[WHAT THIS TASK INVOLVES]:
Reproduce every entry below exactly, minus the pictures.

Stored records
========================

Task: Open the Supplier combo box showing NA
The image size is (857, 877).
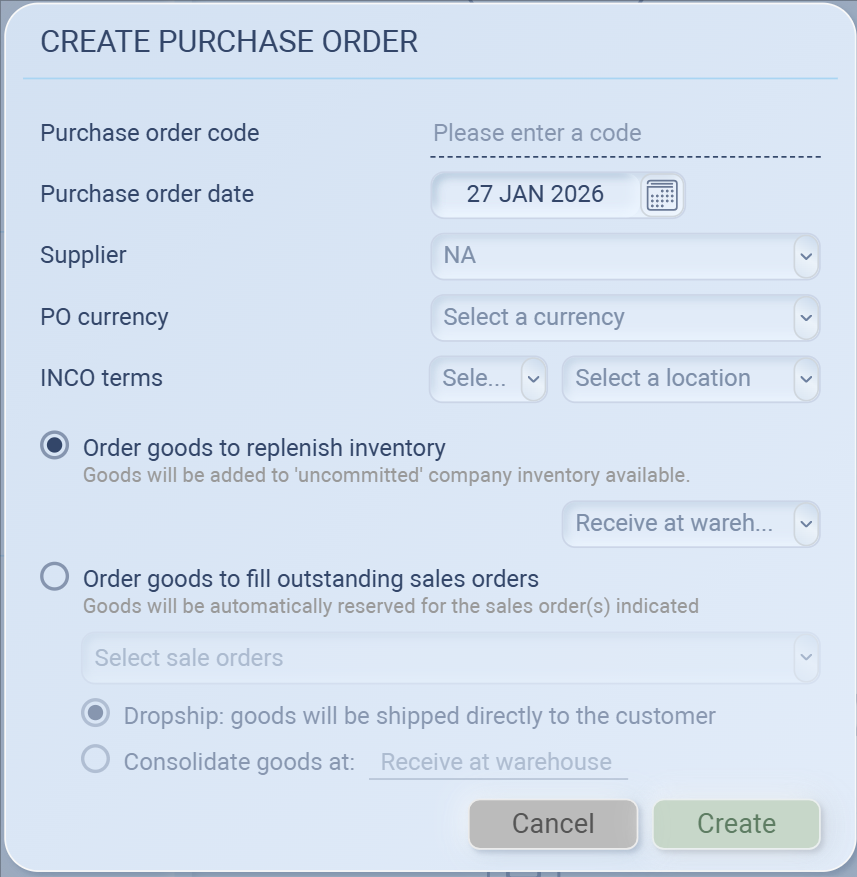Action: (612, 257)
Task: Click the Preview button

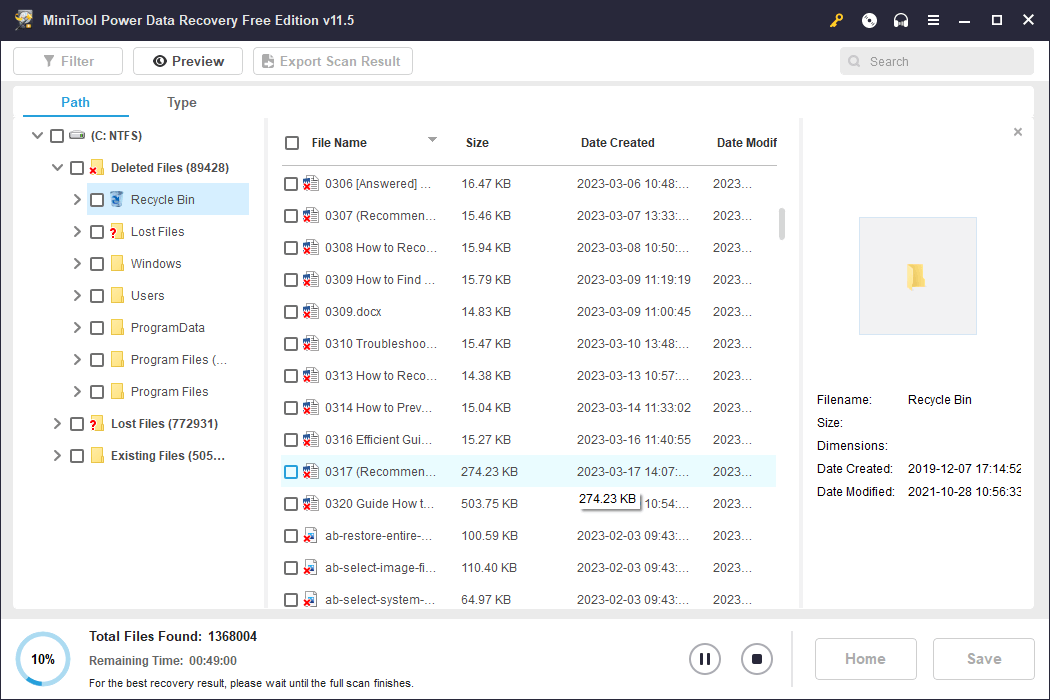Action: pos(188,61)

========================

[TASK RESPONSE]:
Task: Open the Supplier combo box showing NA
The image size is (857, 877).
Action: (612, 257)
Task: Click the Preview button

Action: pos(188,61)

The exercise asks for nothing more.